(Stored data)
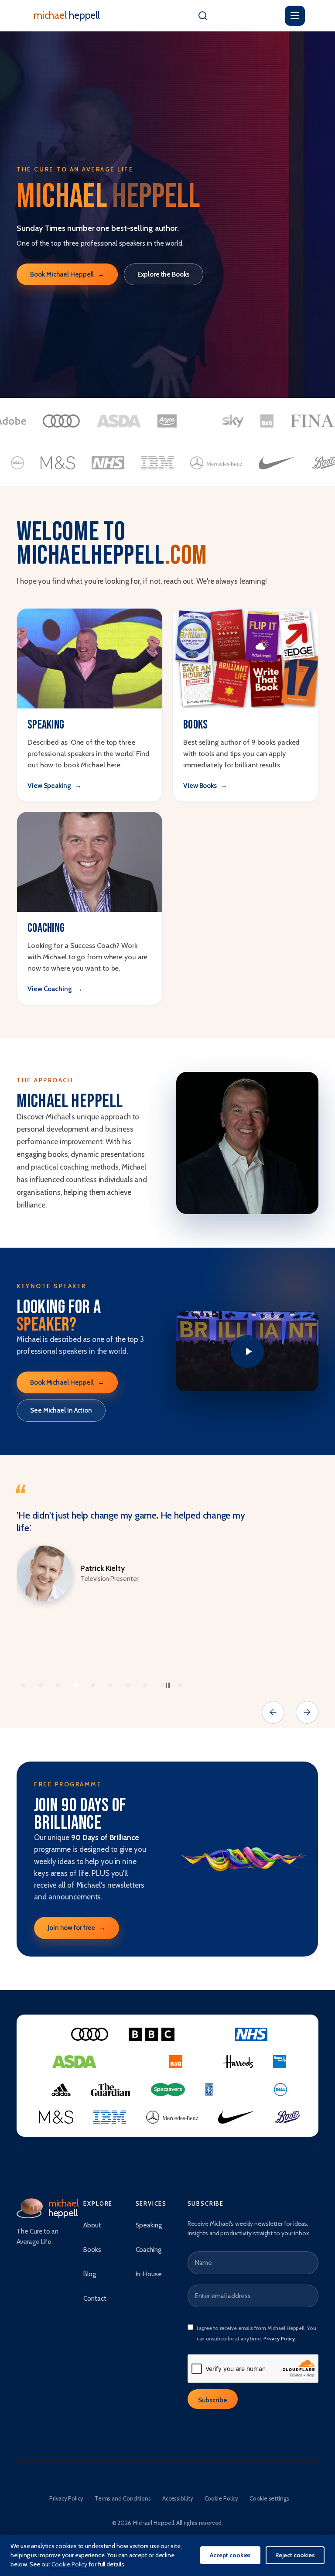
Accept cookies (230, 2555)
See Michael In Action (61, 1410)
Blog (89, 2274)
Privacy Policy (279, 2338)
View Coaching (54, 989)
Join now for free (77, 1928)
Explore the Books (163, 274)
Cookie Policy (222, 2498)
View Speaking (54, 785)
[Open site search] (202, 15)
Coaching (148, 2250)
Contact (94, 2298)
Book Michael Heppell (67, 274)
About (92, 2225)
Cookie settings (269, 2498)
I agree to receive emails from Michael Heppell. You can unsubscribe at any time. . (256, 2333)
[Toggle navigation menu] (295, 16)
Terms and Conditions (123, 2498)
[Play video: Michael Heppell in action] (247, 1351)
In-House (149, 2274)
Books (92, 2250)
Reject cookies (295, 2555)
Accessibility (177, 2498)
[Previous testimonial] (273, 1712)
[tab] (23, 1685)
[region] (167, 1591)
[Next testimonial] (307, 1712)
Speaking (149, 2225)
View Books (205, 785)
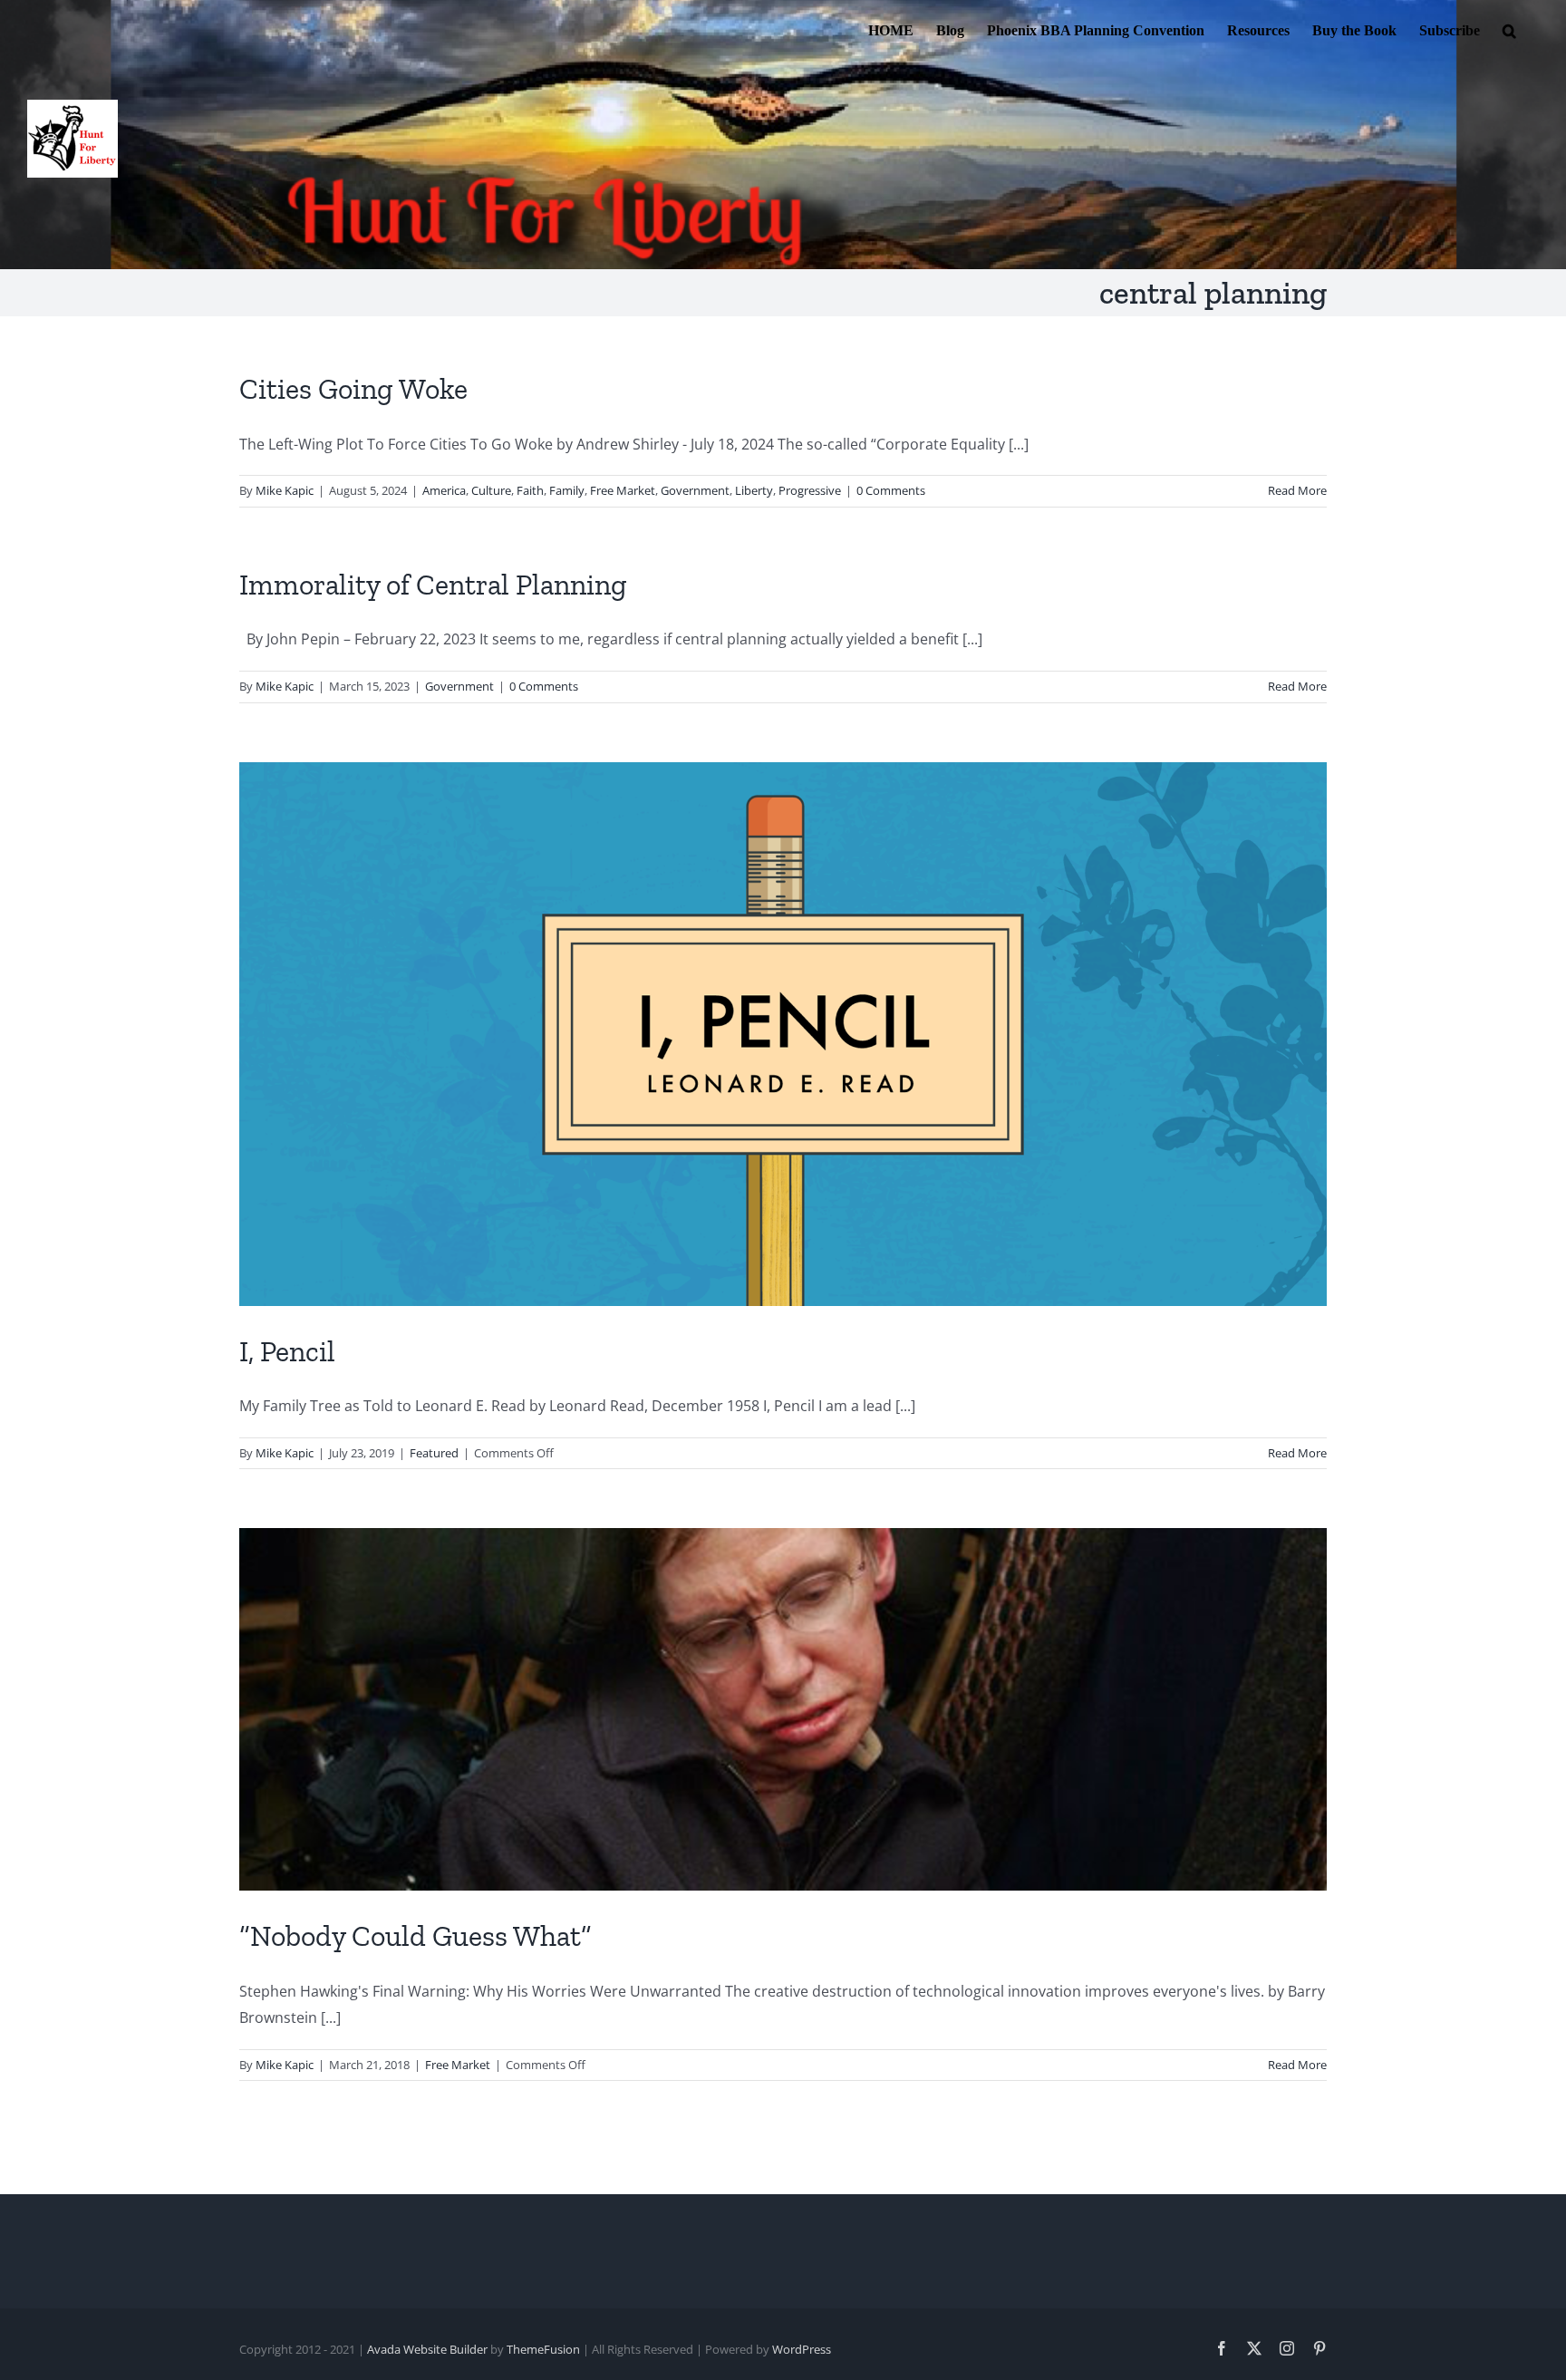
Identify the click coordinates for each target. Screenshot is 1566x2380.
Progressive (809, 490)
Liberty (754, 490)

(Exercise brief) For the word "testimonial", find every line in the data that holds it and copy that line.

(Response)
[Previous testimonial] (273, 1712)
[Next testimonial] (307, 1712)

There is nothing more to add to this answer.